In nessun altro Paese Ocse lo svantaggio retributivo delle laureate è tanto forte: da noi le donne guadagnano in media il 42 per cento in meno degli uomini contro una media internazionale del 17 per cento
La proposta Franceschini di dare per legge ai figli il cognome della madre ha avuto il pregio di riaprire brevemente il dibattito sul tema della diseguaglianza di genere, che di questi tempi non sembra essere all’ordine del giorno. Rispetto alla soluzione prospettata dall’ex ministro ci sarebbe però un modo più semplice (perché non richiede interventi legislativi), più inclusivo (perché non esclude chi non ha figli) e soprattutto più tangibile, per cercare di risarcire le donne. Farlo in moneta sonante.
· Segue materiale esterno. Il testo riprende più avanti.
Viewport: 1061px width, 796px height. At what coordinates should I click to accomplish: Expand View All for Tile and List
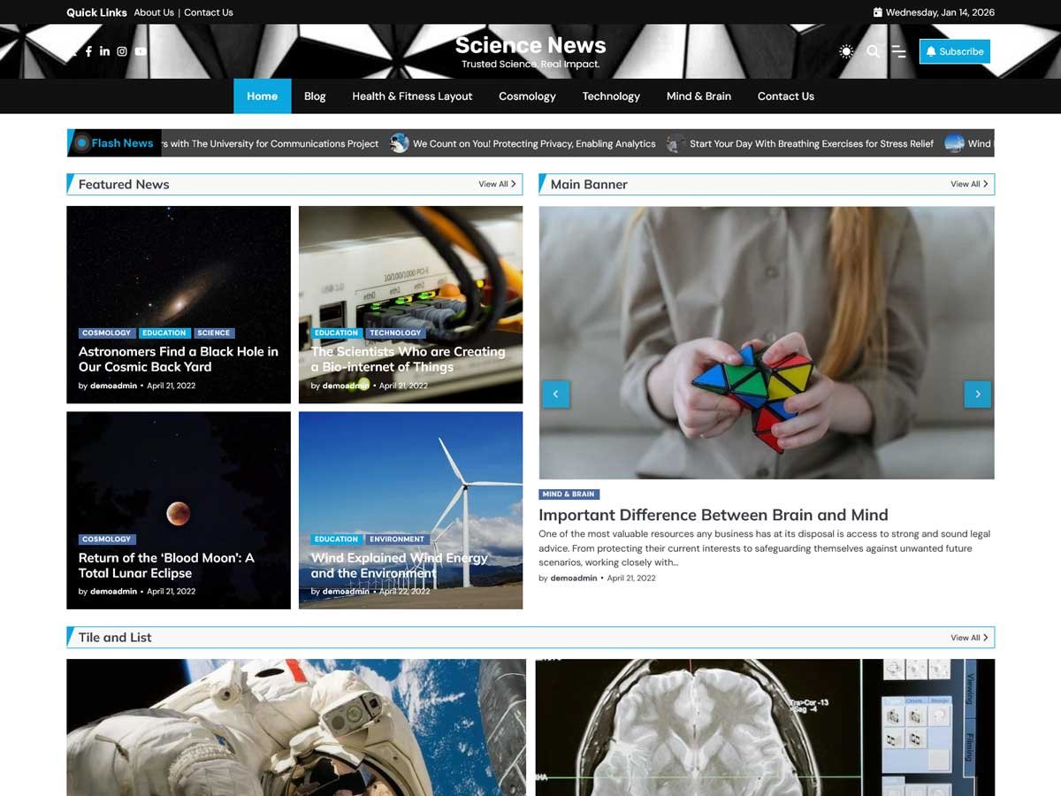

Intervenendo direttamente sugli stipendi delle lavoratrici che, più o meno nell’indifferenza generale, continuano a guadagnare molto meno degli uomini. Intendiamoci, quello del gender pay gap non è un problema solo italiano, c’è un po’ ovunque. Ma da noi diventa addirittura clamoroso nel caso delle laureate, che sono in media più veloci e più brave sia a scuola che all’università, ma appena cominciano a lavorare vengono superate da destra e da sinistra dai loro colleghi maschi e – come nel paradosso di Achille e della tartaruga – nonostante il «pié veloce» dimostrato negli studi, non riescono più a raggiungerli. In nessun altro Paese Ocse lo svantaggio retributivo delle laureate è tanto forte: da noi le donne guadagnano in media il 42 per cento in meno degli uomini contro una media internazionale del 17 per cento.
E no, non è vero che questa disparità dipenda solo dal fatto che le donne scelgono percorsi di studio meno remunerativi degli uomini – lettere invece di ingegneria, per capirci. Perché anche quando decidono di avventurarsi in un corso di laurea scientifico, comunque finiscono per guadagnare in media il 12,6 per cento in meno dei laureati maschi nelle stesse discipline. A cinque anni dalla fine degli studi, una laureata in una qualunque materia Stem (scienze, tecnologia, ingegneria o matematica) guadagna 1.798 euro netti al mese contro i 2.025 di un uomo. Purtroppo quello che, a fine mese, fa la differenza in busta paga non è il cognome (che sia del padre, della madre o di entrambi): è il nome.